--- Material supplied ---

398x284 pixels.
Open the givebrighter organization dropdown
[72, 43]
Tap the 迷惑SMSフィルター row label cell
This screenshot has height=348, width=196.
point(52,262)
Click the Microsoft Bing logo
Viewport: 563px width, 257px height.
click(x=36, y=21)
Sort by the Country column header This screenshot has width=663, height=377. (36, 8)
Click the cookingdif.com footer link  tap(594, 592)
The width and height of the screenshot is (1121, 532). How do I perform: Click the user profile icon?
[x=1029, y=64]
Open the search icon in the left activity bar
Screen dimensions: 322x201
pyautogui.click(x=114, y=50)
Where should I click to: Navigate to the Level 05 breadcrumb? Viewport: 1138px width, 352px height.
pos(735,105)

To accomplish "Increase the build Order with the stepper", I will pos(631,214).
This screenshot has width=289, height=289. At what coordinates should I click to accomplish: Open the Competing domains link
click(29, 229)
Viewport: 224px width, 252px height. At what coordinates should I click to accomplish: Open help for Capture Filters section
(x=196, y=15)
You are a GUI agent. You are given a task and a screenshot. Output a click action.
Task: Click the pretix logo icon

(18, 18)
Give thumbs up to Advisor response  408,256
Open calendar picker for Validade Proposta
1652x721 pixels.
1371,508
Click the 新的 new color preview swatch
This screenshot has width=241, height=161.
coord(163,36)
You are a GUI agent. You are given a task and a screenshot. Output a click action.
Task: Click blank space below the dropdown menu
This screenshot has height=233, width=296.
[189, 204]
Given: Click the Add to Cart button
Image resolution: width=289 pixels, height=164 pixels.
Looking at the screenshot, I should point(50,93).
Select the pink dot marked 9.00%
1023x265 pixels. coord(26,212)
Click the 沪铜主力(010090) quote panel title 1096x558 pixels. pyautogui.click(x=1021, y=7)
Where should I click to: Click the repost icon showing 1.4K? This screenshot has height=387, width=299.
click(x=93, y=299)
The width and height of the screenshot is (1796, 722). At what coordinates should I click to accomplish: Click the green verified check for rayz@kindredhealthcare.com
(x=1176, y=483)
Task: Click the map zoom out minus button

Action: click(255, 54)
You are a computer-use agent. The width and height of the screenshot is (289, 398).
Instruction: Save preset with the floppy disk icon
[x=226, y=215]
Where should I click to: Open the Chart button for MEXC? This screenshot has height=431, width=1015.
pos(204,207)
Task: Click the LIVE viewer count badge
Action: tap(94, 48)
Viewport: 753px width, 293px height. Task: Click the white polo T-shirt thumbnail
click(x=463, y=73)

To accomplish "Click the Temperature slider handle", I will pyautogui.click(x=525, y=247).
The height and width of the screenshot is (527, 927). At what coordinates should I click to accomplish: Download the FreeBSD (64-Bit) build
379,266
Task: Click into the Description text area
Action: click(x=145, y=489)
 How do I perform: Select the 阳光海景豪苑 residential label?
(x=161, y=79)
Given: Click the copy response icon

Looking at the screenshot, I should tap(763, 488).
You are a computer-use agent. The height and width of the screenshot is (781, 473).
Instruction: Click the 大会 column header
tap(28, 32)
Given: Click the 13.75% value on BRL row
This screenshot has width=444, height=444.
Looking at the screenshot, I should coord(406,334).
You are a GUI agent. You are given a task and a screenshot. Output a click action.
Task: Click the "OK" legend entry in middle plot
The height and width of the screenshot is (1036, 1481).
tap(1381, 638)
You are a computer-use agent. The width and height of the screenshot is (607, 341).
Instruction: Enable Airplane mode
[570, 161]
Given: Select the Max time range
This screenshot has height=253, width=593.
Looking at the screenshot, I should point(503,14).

---

* **Task description**
For the lines above, output exactly those from the line containing "Select the pink dot marked 9.00%" through the line containing "Click the 沪铜主力(010090)", and skip the others.

* **Response to this task**
Select the pink dot marked 9.00%
1023x265 pixels. coord(26,212)
Click the 沪铜主力(010090) quote panel title 1096x558 pixels. pyautogui.click(x=1021, y=7)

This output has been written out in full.